Configuring firewalls for Message Queuing
Applies To: Windows Server 2003, Windows Server 2003 R2, Windows Server 2003 with SP1, Windows Server 2003 with SP2
Configuring firewalls for Message Queuing
The following sections describe configurations for messaging through firewalls.
HTTP messaging through firewalls
The use of HTTP as a transport enables MSMQ to leverage existing firewall support, without the need for Message Queuing-specific firewall configurations, and it is recommended that HTTP be used for messaging through firewalls. For more information on HTTP messaging, see HTTP/HTTPS messages.
Messaging through firewalls using the Message Queuing protocol
To send messages across firewalls using the native Message Queuing protocol, specific configuration settings are required to allow Message Queuing computers located on either side of the firewall to communicate with each other. Note that for best security practice, it is recommended that HTTP messaging be used as a solution for messaging through firewalls. These specific configuration settings include allowing Message Queuing computers located on an external network to be able to connect to Message Queuing computers on your internal network over the Internet. This is achieved by opening the following service ports on your firewall.
TCP |
1801 |
RPC |
135, 2101, 2103, 2105 |
UDP |
3527, 1801 |
Important
- If Message Queuing computers located on an external network require access to Active Directory, it is strongly recommended that you set up a virtual private network (VPN) connection with the Point-to-Point Tunneling Protocol (PPTP). Otherwise, your network security could be compromised. For more information on VPN connections and PPTP, see the Point-to-Point Tunneling Protocol (PPTP) in the Windows Help file.
Notes
With direct format names, only the TCP port needs to be opened. This provides for two-way sending, but only local reading. If you need to read from remote queues, or if you need to query Active Directory for information regarding public queues or other Message Queuing objects, you must also open the RPC ports.
RPC ports 2103 and 2105 can be incremented by 11 if the initial choice of an RPC port is in use when the Message Queuing service starts. Message Queuing queries RPC port 135 to discover the 2xxx-series ports.

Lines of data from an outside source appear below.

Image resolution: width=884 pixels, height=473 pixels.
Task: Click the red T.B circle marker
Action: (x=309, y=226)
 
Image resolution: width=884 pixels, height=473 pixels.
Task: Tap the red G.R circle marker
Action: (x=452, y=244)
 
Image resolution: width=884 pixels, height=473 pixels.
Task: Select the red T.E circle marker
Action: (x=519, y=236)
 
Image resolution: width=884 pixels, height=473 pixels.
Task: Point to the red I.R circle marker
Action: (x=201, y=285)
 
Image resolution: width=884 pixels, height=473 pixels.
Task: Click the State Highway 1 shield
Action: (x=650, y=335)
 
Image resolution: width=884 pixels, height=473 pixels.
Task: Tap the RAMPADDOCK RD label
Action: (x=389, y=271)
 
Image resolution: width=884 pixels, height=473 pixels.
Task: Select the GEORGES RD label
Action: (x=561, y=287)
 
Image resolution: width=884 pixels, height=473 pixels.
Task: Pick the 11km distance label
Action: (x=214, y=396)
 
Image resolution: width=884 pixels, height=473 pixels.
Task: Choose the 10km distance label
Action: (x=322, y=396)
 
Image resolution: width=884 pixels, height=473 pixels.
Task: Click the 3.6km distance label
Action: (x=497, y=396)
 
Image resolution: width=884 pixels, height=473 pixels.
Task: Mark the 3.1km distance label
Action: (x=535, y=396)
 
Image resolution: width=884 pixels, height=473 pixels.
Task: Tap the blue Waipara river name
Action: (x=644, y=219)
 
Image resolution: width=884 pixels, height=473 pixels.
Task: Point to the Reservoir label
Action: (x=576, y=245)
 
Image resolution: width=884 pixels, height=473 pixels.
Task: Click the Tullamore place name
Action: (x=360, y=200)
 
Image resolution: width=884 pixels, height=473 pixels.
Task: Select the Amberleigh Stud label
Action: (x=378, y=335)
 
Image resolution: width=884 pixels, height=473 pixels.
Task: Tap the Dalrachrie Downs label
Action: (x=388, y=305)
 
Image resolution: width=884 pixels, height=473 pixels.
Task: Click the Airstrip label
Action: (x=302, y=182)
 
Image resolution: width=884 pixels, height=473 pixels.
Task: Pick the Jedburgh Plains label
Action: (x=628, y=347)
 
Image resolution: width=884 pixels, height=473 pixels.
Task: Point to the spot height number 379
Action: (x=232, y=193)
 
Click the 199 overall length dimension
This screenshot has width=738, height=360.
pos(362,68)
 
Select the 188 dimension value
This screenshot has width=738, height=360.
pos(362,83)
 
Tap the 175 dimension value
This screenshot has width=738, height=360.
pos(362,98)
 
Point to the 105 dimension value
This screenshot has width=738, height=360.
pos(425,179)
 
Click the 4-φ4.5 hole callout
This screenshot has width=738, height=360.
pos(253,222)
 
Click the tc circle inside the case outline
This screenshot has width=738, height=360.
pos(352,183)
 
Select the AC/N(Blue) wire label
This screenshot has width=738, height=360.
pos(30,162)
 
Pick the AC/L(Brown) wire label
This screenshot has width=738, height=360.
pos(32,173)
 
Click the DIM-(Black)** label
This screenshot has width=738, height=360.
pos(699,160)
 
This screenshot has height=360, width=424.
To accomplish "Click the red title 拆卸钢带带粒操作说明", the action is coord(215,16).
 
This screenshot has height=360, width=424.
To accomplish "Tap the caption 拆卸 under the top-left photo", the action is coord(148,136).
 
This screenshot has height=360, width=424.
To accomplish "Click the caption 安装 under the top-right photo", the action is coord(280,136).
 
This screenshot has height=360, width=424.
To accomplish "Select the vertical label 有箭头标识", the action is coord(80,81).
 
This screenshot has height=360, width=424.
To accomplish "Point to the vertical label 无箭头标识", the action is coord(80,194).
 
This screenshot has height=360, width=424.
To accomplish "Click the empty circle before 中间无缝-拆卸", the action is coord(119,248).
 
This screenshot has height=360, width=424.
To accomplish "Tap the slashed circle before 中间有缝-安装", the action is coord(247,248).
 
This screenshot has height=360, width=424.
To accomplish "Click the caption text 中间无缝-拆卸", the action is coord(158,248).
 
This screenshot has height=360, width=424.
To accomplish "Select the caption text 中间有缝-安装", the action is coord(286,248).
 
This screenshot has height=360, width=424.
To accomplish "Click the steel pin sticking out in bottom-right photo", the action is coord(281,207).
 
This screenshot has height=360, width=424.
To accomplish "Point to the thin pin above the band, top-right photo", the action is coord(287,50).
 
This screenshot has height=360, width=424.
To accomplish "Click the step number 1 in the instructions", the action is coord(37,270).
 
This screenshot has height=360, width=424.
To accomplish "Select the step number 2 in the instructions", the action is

Before establishing a connection with another Message Queuing computer, Message Queuing sends a ping message on UDP port 3527 to verify that the other computer responds, and only then does it attempt to establish a connection. If you do not want to open this port on the firewall, you can disable this feature by setting registry key value HKEY_LOCAL_MACHINE\SOFTWARE\Microsoft\msmq\parameters\UsePing to zero. This might incur some performance cost as ping verification is disabled. After setting the registry, restart the Message Queuing service for the changes to take effect.
Caution
- Incorrectly editing the registry may severely damage your system. It is recommended that you back up any valuable data on the computer before making changes to the registry.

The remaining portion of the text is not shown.